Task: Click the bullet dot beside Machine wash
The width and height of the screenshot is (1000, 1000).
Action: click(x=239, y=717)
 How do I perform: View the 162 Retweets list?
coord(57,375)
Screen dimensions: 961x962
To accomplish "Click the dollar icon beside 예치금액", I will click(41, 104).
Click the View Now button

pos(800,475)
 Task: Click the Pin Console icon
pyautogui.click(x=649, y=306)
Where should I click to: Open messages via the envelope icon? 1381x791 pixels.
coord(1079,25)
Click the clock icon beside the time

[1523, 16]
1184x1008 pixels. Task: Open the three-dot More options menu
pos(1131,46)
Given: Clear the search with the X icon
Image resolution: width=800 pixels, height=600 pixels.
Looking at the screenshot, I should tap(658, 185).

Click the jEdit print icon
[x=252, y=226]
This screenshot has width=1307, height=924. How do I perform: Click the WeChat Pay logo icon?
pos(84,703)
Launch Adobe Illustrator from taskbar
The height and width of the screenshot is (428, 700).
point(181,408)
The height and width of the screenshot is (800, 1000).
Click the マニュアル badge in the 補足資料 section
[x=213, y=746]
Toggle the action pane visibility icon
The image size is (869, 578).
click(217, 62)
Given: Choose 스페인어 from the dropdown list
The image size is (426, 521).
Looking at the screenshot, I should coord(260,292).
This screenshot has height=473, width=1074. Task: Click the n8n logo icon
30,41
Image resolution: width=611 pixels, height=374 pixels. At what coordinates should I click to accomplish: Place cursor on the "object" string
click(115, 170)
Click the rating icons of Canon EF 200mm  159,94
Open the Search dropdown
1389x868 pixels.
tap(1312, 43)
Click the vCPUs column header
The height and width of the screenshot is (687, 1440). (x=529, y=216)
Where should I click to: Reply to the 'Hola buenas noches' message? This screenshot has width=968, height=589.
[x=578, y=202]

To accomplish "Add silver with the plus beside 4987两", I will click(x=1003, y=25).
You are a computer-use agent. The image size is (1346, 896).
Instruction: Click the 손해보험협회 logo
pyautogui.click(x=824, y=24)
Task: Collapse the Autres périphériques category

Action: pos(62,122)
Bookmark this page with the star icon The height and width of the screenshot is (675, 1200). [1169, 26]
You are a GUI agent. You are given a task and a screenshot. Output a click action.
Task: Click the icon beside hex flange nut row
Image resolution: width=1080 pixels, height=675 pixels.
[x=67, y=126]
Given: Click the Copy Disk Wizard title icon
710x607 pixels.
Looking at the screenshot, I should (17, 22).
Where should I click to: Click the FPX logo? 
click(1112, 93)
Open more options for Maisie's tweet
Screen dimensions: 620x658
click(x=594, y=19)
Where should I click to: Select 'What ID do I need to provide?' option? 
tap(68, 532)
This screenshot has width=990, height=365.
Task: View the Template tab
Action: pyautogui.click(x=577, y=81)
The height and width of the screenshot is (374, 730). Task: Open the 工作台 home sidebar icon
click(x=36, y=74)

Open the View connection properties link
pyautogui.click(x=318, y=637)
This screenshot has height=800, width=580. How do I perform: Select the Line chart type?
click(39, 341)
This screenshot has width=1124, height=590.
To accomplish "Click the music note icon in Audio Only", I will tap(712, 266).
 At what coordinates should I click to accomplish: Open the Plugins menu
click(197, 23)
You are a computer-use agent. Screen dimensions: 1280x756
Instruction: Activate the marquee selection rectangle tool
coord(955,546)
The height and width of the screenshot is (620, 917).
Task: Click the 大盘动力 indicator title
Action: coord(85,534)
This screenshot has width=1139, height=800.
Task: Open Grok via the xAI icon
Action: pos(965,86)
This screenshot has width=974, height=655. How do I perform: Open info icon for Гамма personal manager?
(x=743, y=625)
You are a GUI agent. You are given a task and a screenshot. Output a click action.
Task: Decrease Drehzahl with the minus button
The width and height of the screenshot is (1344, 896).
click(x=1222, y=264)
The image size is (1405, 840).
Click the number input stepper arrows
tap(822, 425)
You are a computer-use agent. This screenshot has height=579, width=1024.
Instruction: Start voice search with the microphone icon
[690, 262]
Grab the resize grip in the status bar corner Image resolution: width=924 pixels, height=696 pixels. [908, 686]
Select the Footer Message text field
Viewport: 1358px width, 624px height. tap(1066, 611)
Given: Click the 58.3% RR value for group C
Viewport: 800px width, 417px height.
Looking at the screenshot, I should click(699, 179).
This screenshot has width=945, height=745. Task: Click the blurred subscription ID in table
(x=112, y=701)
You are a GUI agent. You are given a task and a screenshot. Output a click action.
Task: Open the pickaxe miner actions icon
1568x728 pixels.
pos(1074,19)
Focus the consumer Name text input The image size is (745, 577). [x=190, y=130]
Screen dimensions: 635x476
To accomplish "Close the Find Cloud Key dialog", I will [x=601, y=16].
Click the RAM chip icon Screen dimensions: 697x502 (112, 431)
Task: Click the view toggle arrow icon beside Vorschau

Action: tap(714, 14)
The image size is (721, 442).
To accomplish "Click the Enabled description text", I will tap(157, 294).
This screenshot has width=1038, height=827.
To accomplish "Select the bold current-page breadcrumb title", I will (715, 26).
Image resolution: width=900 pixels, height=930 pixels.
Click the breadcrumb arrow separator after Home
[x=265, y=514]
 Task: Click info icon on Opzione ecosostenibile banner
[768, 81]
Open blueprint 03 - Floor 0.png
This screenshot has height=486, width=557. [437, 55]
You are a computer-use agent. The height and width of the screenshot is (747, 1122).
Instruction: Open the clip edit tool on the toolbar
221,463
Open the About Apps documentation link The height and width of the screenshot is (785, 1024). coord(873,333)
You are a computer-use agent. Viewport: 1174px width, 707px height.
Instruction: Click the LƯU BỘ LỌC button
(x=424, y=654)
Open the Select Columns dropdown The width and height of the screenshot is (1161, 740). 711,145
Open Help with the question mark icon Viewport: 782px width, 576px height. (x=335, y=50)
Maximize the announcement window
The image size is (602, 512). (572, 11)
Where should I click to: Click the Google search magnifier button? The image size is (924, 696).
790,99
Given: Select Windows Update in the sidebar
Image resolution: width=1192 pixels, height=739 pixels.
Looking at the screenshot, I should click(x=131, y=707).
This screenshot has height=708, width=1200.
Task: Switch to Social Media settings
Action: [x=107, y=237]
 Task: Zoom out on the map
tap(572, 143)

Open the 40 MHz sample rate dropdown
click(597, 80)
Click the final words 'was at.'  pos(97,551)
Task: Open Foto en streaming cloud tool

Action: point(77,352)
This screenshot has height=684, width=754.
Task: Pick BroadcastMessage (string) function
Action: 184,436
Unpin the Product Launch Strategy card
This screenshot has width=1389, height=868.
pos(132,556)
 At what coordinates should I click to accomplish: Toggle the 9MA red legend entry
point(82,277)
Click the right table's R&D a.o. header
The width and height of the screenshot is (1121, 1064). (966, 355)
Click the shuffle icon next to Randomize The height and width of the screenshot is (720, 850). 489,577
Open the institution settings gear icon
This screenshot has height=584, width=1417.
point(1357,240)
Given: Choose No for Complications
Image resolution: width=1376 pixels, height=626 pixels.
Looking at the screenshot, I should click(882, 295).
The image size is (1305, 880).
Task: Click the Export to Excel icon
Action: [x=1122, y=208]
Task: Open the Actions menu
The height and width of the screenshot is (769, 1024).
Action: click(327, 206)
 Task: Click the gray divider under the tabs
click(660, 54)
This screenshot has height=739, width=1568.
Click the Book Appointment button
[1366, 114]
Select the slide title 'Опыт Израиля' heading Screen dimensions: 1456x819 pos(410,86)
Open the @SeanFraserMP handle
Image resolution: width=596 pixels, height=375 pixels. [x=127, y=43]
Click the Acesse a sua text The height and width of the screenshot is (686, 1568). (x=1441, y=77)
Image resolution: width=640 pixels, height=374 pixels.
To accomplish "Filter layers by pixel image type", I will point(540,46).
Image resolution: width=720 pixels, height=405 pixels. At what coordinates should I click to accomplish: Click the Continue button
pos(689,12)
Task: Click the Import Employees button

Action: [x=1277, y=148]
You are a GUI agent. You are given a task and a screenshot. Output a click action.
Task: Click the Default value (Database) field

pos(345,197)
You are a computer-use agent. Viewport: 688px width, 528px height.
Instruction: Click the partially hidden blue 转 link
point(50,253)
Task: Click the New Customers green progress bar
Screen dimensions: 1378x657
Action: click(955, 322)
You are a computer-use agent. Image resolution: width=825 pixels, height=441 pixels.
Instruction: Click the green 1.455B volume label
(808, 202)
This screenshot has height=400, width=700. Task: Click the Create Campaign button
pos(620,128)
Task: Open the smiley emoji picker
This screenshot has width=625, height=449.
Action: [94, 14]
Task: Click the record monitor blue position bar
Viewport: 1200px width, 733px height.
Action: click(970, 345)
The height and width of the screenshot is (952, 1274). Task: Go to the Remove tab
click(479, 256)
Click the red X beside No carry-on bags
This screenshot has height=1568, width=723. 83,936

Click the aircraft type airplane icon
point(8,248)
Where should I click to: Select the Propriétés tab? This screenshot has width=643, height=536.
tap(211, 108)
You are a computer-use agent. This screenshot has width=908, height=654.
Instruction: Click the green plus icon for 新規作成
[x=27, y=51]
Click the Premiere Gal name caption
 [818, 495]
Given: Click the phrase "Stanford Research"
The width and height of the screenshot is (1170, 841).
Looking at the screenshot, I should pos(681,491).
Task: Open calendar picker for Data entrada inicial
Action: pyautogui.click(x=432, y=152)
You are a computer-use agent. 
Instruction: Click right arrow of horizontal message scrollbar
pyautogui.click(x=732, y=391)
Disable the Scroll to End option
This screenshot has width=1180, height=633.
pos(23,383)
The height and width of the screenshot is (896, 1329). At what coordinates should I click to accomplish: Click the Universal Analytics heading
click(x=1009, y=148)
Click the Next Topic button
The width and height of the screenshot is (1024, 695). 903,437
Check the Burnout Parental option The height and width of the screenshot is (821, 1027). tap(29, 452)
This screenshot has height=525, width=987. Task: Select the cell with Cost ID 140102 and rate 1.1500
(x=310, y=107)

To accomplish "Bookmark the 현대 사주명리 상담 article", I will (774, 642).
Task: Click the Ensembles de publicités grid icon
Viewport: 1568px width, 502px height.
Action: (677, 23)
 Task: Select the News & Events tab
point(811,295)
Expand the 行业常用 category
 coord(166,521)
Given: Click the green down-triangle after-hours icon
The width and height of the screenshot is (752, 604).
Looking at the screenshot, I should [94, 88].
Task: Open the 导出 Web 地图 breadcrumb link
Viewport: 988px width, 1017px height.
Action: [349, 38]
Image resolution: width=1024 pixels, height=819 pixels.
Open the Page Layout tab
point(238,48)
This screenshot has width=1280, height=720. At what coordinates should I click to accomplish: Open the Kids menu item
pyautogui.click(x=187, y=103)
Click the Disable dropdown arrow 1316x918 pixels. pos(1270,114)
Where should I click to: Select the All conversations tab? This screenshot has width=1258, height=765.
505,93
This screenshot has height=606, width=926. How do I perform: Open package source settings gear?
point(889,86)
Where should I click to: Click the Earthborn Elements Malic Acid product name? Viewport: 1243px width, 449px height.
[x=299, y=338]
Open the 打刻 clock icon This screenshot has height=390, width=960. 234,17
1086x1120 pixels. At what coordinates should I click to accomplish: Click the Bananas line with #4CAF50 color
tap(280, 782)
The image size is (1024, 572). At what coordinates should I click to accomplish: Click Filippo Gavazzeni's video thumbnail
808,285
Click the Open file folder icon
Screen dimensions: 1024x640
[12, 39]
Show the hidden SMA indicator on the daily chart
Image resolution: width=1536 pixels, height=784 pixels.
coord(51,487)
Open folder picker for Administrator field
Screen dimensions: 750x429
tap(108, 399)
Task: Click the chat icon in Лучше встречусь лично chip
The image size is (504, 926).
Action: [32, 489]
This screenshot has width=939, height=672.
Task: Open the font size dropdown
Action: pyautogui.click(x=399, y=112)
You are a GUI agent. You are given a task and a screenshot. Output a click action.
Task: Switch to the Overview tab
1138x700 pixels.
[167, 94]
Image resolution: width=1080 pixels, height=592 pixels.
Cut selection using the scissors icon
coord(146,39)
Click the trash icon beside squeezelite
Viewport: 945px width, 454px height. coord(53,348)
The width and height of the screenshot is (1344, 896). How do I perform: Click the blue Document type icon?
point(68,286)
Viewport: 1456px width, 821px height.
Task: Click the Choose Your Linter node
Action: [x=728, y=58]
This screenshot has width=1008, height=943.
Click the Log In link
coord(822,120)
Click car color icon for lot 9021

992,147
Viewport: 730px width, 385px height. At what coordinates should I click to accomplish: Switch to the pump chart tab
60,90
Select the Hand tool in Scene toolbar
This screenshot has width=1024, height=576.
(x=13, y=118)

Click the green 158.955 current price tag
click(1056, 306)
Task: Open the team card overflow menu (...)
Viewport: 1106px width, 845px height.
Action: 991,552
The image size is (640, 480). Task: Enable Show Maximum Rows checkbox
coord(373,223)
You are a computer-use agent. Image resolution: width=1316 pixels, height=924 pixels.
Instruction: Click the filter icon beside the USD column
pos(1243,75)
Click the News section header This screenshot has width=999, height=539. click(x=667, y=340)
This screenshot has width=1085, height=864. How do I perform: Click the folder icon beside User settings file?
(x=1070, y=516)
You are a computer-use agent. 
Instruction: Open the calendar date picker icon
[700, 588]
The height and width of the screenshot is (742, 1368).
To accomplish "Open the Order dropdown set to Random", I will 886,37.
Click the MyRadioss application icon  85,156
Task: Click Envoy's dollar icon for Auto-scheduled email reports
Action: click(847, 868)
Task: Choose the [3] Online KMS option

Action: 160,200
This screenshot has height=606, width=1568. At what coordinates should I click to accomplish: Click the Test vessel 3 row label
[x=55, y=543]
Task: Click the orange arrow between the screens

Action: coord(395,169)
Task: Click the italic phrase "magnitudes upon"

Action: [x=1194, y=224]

────────

The expected answer is an exact copy of the lines above, beginning at the line with "1568x728 pixels." and ending at the line with "Click the RAM", with both ends in.

▸ Written answer:
1568x728 pixels.
pos(1074,19)
Focus the consumer Name text input The image size is (745, 577). [x=190, y=130]
Screen dimensions: 635x476
To accomplish "Close the Find Cloud Key dialog", I will [x=601, y=16].
Click the RAM chip icon Screen dimensions: 697x502 (112, 431)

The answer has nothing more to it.